EXERCISE SET:
1 > Answer these from the blog post about the Durutti Column liner notes:
(a) On which record label will the reissue of The Return of The Durutti Column come out?
(b) Who worked with the writer on the liners for LC?
(c) What was the steak knife in the sink smeared with?
2 > Extend the blog post about the Durutti Column liner notes, picking up right after its final sentence.

Thursday, August 2, 2012
My Favorite Things
I recently submitted liner notes for the upcoming reissue of The Return of The Durutti Column which will be released this October on the 1972 record label. You can read them below. I also collaborated with Matt Fishbeck on the liners for the second Durutti record, LC. Will post those next week.
--------------------
The Return of The Durutti Column (1980)
One night I was walking back from the store with a friend in Oakland and we were set upon by a couple local teenagers, one of whom waved a knife as he approached. My friend had lived in this terrible hot pocket of a neighborhood for too long and was starting to suffer badly from of a kind of persecution complex. So it was funny that once the whole thing got started the muggers focused entirely on him. They screamed in his face, held the knife up to him and took his bag. They never even looked at me much less made me give them anything. I stood there as if I was invisible.
After they ran off we started heading back to his house and I noticed that he was shaking with rage. Now inside he went to the kitchen and picked up a steak knife that lay in his sink, smeared with herbed goat cheese. As he scrubbed the blade he started foaming about going back out to the street and finding the kids again. He was seeing red at this point and I had to start soothing him before he did something really stupid. So I let him rant and stomp all around the living room (clean knife in hand) on the condition that he not go outside. A couple times I even had to block the door and grapple with him a bit. Eventually he chilled out and we started to listen to music, which had been our original plan for the evening.

DATA:

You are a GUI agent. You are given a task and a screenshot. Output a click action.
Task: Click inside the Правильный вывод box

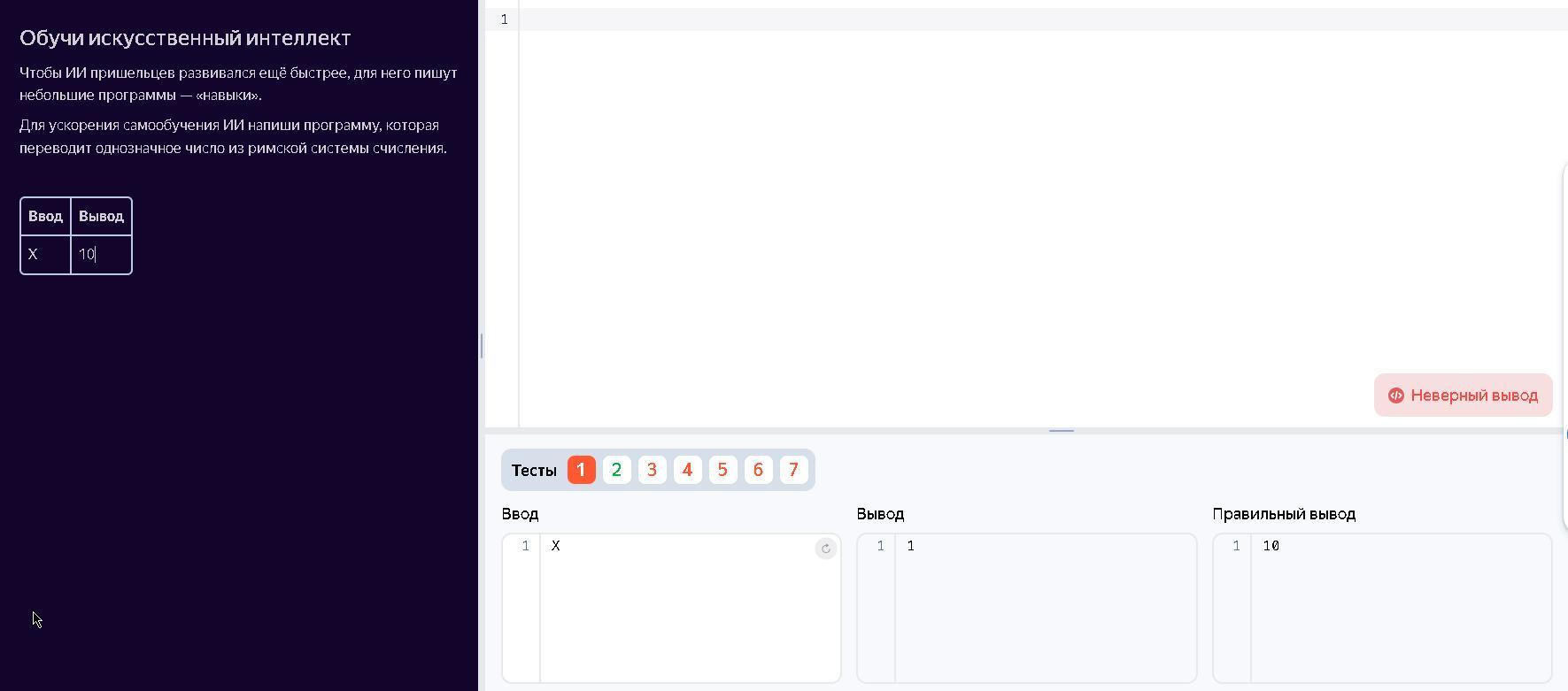1399,602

FINAL RESULTS:
1 >
(a) The 1972 record label.
(b) Matt Fishbeck.
(c) Herbed goat cheese.

2 >
Later on he asked me if I had ever heard The Durutti Column. I hadn’t but I’d heard the name before and it had always kind of irritated me. At the time it struck me as pretentious and obscurantist but I think my reluctance to check them out stemmed more from my bewilderment at the vastness of our pop cultural landfill. Sometimes it’s hard to know where to dig in, you know? I regret confessing to this kind of prejudice but the upshot for me is to realize that this is how the great loves of my life always start - with some kind of dissonance.
So he put on Return of The Durutti Column and within the first second of “Sketch For Summer” not only did I know that I was in love but I knew that the way that I thought of the guitar was forever changed.
Beyond that, what can I say?
It’s the perfect debut. The perfect guitar record. The perfect mid-fidelity experience. The perfect Martin Hannett production. The perfect band and album name. My love for it reaches from A to Z.
We played it twice that night, the second time turned up loud and from out in the yard where we looked at the stars. No sign of his attackers on the street. I can still remember the cold air outside and that listening to this music made me feel like I was crossing a threshold - a bridge to a new way of thinking about music, new zones of sensation. That was a few years ago and in the meantime I’ve digested pretty much the entire Durutti Column catalog. Return of is the one I go back to most often because it’s still got so much juice.
The one thing that’s always puzzled me though is why Peter thought he had to wash the knife before stabbing some teen thug. I like to picture him stalking the streets like some kind of bourgeois Travis Bickle, his weapon encrusted with dry chevre and herbs de provence. Reality seems to be rife with these kinds of double exposures nowadays. Click.
-- Matt Baldwin, Oakland 2012
--------------------
Also, I have a show tomorrow night with King Tuff at Fernwood in Big Sur. We play around 10pm after the Bill Callahan documentary screening/performance down the street at the Henry Miller library. More info at folkyeah.com
Subscribe to:
Post Comments (Atom)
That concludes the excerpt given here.